Stone platforms emerging from dry grass at the La Campana archaeological site, late afternoon light

The Platform and the Volcano

At the top of the main pyramid — twelve meters, roughly — I understood why the people who built this chose here. The Volcán de Fuego sits to the north, perfectly framed by two ridgelines, and at dusk the light comes in at the kind of angle that makes it clear the placement was not accidental. The principal platform faces west. The relationships between structures, sight lines, and the mountain have been studied and are not coincidental. I climbed up at around five in the afternoon, which I recommend. The few tour groups that come out from Colima tend to arrive mid-morning, and by late afternoon the site belongs to you and the guard somewhere below reading something on his phone and the volcano going pink in the distance. There are iguanas on the lower retaining walls. A woman walked her dog along the perimeter path and didn’t glance at the pyramids once.

Close-up of ancient stone masonry at La Campana, an iguana visible on the lower wall in warm afternoon light

The Right Order for the Day

Colima city is twenty minutes by taxi. The market on Calle Madero has birria and buche for under eighty pesos if you arrive before noon. The sequence that made sense to me: breakfast in the market, then the Museo de las Culturas de Occidente to see the ceramics in context, then La Campana in the late afternoon when the light is right. The museum gives you the dogs, the acrobats, the seated figures — and the site gives you the ground those objects came from. In that order, the earth means something. Without it, La Campana risks feeling like a minor ruin beside a highway, which is not what it is.

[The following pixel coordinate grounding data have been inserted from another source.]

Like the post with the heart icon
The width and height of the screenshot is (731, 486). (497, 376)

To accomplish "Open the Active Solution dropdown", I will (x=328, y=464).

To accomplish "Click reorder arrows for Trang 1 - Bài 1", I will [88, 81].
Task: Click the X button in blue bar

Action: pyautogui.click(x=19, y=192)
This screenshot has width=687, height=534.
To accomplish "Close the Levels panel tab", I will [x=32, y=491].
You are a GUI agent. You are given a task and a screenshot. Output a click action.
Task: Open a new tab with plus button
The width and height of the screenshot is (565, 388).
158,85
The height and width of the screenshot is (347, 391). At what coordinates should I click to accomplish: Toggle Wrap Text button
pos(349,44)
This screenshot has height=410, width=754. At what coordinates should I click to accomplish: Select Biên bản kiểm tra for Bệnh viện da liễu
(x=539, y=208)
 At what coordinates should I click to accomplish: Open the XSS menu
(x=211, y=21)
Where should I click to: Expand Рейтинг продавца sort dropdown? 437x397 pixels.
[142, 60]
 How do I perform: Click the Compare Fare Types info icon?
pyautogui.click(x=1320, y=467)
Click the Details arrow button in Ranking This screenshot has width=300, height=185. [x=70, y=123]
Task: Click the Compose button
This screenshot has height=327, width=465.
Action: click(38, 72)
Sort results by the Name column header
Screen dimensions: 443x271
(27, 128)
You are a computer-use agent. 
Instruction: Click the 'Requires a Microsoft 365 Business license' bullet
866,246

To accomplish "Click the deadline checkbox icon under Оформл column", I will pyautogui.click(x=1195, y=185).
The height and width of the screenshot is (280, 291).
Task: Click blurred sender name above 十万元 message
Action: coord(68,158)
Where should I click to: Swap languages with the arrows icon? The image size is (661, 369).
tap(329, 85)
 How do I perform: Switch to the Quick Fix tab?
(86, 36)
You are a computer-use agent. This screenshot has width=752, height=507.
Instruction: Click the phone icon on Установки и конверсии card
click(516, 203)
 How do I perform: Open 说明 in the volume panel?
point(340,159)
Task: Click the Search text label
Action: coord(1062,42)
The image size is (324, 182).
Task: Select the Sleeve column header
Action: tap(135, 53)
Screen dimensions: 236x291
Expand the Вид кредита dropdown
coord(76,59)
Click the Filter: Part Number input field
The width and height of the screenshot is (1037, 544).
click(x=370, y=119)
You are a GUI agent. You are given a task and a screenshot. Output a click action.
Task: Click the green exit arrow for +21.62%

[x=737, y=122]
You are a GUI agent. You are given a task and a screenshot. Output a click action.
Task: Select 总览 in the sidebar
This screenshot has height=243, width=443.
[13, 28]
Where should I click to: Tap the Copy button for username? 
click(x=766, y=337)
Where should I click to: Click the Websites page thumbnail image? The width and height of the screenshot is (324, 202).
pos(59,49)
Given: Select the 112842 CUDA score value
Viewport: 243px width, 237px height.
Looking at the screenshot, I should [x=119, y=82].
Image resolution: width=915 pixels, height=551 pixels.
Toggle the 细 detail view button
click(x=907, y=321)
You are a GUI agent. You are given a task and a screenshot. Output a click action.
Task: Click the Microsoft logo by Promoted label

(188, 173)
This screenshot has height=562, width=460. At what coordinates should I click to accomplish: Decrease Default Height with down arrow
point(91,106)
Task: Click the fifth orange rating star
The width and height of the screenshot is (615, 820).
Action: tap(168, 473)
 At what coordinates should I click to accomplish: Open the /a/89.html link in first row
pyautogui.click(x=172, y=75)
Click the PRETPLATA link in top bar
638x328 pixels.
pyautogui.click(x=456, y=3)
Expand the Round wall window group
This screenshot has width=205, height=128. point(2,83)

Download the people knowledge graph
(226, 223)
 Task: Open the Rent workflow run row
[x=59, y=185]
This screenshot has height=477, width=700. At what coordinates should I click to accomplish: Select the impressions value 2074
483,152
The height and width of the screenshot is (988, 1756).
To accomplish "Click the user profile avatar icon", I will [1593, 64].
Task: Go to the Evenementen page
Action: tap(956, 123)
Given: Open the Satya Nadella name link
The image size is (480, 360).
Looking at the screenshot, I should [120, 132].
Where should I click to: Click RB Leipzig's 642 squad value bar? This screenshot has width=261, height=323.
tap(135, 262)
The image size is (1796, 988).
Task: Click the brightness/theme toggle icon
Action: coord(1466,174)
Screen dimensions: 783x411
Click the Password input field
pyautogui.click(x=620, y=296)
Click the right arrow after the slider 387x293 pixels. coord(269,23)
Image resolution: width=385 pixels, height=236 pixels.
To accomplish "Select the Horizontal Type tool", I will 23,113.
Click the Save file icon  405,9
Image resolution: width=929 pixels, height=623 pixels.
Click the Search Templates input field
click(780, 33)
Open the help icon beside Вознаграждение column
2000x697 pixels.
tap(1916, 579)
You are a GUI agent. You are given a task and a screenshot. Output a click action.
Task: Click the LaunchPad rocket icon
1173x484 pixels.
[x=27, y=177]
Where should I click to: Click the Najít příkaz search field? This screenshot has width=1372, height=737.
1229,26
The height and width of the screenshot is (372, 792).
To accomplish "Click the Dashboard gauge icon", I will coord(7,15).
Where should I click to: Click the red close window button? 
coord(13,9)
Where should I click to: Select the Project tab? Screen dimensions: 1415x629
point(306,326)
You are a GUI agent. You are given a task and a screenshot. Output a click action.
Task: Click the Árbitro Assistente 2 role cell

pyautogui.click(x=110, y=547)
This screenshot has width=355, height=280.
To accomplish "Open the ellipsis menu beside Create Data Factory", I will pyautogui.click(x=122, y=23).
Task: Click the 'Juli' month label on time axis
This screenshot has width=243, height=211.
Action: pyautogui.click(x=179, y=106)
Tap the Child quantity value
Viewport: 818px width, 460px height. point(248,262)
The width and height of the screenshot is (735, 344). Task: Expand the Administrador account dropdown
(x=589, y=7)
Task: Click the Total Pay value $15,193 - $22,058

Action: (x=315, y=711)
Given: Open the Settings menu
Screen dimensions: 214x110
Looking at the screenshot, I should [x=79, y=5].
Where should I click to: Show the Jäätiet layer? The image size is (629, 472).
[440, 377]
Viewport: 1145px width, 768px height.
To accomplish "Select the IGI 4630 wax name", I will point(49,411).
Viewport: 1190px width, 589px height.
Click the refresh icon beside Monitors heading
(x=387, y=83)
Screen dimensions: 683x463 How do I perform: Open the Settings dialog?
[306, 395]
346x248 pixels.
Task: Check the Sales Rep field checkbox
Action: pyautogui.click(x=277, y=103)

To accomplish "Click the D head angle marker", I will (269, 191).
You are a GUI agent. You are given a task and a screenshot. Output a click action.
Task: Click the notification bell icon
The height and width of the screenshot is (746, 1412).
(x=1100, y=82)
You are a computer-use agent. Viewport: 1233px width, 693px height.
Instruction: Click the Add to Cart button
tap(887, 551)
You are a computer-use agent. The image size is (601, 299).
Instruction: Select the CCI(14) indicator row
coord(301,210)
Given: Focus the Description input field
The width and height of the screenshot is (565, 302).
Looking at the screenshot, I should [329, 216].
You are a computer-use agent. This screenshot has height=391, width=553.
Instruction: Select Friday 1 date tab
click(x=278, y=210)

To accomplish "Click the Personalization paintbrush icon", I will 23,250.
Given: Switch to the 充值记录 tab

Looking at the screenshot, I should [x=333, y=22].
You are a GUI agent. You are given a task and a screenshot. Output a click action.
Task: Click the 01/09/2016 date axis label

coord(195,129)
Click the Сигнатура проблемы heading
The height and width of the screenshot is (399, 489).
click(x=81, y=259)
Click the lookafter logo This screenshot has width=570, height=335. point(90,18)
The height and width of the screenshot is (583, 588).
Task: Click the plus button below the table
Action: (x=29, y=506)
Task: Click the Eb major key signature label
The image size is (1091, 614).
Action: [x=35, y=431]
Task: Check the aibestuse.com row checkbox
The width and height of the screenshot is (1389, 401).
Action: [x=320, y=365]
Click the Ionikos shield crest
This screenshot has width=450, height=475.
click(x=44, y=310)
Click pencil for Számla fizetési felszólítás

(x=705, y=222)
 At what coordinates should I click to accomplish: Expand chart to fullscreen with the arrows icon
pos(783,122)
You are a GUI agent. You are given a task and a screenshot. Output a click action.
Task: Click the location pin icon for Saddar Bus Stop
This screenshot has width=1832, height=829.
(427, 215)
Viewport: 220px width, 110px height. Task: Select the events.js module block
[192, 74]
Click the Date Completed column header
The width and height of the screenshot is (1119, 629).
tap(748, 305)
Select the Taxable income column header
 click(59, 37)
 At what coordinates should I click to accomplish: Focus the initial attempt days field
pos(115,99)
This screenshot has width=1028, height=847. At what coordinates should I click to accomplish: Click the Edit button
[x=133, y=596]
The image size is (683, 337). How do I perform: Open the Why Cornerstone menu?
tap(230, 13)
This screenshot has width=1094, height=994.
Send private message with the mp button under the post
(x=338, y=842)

Ceramic Colima dog figurine displayed in the regional museum, the kind of piece recovered from La Campana shaft tombs

Getting There

Colima city is the nearest hub, with bus connections to Guadalajara and Manzanillo. La Campana is four kilometers from the central plaza — a taxi runs sixty to eighty pesos, ten minutes. No reliable bus stops at the entrance. The site is open Tuesday through Sunday, nine to five. The dry season (November through April) is preferable; the rainy months make the paths slick and visibility toward the volcano poor. Bring water — nothing is sold on site.